■ **Document passage**:

Friday, November 27, 2009

Bizarre thoughts on the macroscopic

While reading the December National Geographic issue, I came across the map of our own Milky Way galaxy. Our solar system is this little miniscule dot in it all. As if that sort of scale isn't enough to make you feel insignificant, it turns out that there are probably 100,000,000,000 galaxies in the "observable" universe. That immediately made me wonder how you determine what an "observable" universe is, and how many more billions of galaxies there are in the unobservable universe if such a thing exists.

Unfortunately, my thinking has progressed little since childhood when I made myself dizzy to nearly the point of nausea trying to fathom the fact that on the one hand the universe must have an edge, while on the other hand it would be impossible for it to. This makes me no less dizzy now when I read that the diameter of the universe is 156 billion light years. It instantly begs the question, "what lies just at the edge of our universe that is 156 billion light years in diameter?"

So anyway, in thinking about this all, I realized that on the microscopic level, we have seen life forms at ever diminishing scales. We discovered mulitcellular microscopic organisms, eventually discovered unicellular bacteria, and then discovered non-cellular semi life forms like viruses and prions. What if there are whole sets of life forms on ever increasing macroscopic scales that are too big for us to discern, just as if we were a bacteria living in the GI tract of some creature huge beyond our imagination.

■ **The data**:
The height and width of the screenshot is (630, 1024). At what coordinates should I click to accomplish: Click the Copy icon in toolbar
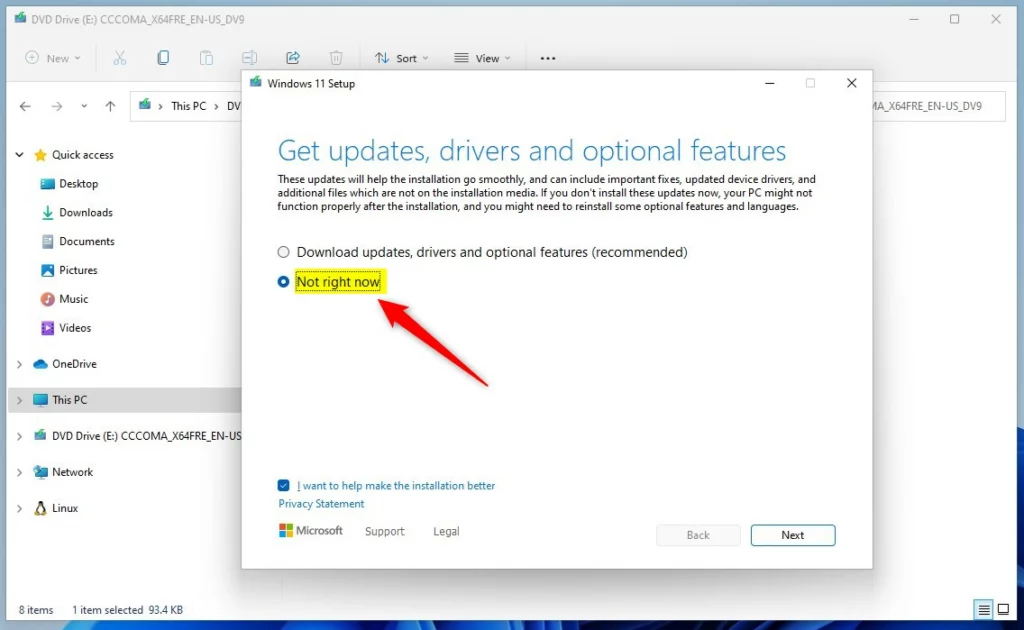coord(163,58)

■ **Work instruction 1**:
Do the following statements agree with the post on the macroscopic? Answer yes or no for each, quoting the deciding words of the post.
(a) The writer found the Milky Way map in a November issue of National Geographic.
(b) The post gives the diameter of the universe as 156 billion light years.
(c) The post names viruses and prions as non-cellular semi life forms.
■ **Work instruction 2**:
Print the stretch of the post on the macroscopic from "Friday, November 27, 2009" through "a thing exists.".

■ **Response 1**:
(a) No: "While reading the December National Geographic issue"
(b) Yes: "the diameter of the universe is 156 billion light years"
(c) Yes: "non-cellular semi life forms like viruses and prions"

■ **Response 2**:
Friday, November 27, 2009

Bizarre thoughts on the macroscopic

While reading the December National Geographic issue, I came across the map of our own Milky Way galaxy. Our solar system is this little miniscule dot in it all. As if that sort of scale isn't enough to make you feel insignificant, it turns out that there are probably 100,000,000,000 galaxies in the "observable" universe. That immediately made me wonder how you determine what an "observable" universe is, and how many more billions of galaxies there are in the unobservable universe if such a thing exists.